● Assignment:
Output each line from the one that contains "Screen dimensions: 270x189" to the final line of the data below, exactly, and include nothing else.

═════ Given entries ═════

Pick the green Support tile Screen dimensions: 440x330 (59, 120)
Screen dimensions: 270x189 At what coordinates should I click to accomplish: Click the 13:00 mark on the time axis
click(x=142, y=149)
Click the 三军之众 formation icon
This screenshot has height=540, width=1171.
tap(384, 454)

═════

● Solution to the exercise:
Screen dimensions: 270x189 At what coordinates should I click to accomplish: Click the 13:00 mark on the time axis
click(x=142, y=149)
Click the 三军之众 formation icon
This screenshot has height=540, width=1171.
tap(384, 454)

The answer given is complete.